*** Opening Extracted material ***
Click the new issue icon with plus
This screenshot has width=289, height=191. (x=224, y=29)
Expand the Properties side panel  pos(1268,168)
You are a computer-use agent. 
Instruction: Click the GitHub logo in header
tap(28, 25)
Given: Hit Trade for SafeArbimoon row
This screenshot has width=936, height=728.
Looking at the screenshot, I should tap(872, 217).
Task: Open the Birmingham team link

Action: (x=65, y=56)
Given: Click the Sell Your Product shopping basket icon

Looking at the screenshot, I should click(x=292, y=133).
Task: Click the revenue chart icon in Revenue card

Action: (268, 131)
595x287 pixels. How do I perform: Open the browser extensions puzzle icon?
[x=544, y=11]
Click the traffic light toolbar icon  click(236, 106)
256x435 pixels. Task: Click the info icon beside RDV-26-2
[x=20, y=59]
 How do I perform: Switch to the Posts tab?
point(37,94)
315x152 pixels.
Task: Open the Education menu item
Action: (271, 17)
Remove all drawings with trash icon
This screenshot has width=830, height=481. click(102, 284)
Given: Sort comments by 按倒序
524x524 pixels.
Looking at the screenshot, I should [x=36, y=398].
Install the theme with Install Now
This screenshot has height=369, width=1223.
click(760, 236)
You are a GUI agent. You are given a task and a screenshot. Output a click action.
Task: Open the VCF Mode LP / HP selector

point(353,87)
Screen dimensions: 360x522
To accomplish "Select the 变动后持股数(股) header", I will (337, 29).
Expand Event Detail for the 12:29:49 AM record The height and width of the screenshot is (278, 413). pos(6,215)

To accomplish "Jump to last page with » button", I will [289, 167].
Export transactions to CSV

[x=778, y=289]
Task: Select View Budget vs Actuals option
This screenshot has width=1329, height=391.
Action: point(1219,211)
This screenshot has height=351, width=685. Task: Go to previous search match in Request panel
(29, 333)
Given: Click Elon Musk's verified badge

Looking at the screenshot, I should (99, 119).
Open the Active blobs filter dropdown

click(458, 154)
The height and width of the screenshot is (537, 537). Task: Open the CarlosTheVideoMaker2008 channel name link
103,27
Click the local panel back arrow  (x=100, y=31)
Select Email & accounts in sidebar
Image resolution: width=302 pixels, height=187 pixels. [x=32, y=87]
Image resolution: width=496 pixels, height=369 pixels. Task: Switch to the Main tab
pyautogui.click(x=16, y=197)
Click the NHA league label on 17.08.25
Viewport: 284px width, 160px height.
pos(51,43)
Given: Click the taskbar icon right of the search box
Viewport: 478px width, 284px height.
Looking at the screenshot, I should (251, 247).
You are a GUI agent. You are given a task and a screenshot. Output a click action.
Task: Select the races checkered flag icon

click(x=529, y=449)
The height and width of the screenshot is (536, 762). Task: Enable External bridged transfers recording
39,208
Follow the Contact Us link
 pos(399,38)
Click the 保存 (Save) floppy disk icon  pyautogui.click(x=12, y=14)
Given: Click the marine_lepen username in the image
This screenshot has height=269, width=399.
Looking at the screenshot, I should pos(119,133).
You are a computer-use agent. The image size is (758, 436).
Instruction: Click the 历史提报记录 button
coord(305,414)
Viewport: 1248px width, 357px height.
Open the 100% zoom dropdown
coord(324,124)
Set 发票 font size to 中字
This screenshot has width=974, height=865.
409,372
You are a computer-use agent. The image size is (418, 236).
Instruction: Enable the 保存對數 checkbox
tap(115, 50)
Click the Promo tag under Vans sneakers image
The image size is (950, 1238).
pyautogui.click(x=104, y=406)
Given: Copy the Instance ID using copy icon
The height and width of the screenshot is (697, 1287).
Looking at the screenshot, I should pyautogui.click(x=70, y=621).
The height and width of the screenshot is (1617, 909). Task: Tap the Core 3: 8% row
*** Closing Extracted material ***
> **About this exercise**: Look through the data above for the word "Expand". Report each line where it occurs.

> **Expected output**:
Expand the Properties side panel  pos(1268,168)
Expand Event Detail for the 12:29:49 AM record The height and width of the screenshot is (278, 413). pos(6,215)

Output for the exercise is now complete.